■ **GIVEN REQUEST**: Set out the entries below as a Markdown table with two columns, Row and Line. Give each line its own numbered row, and skip any blank lines.

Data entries
=====

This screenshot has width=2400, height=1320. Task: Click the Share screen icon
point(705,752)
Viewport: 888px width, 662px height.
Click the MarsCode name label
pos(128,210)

=====

■ **OUTPUT FOR THIS EXERCISE**:
| Row | Line |
|---|---|
| 1 | This screenshot has width=2400, height=1320. Task: Click the Share screen icon |
| 2 | point(705,752) |
| 3 | Viewport: 888px width, 662px height. |
| 4 | Click the MarsCode name label |
| 5 | pos(128,210) |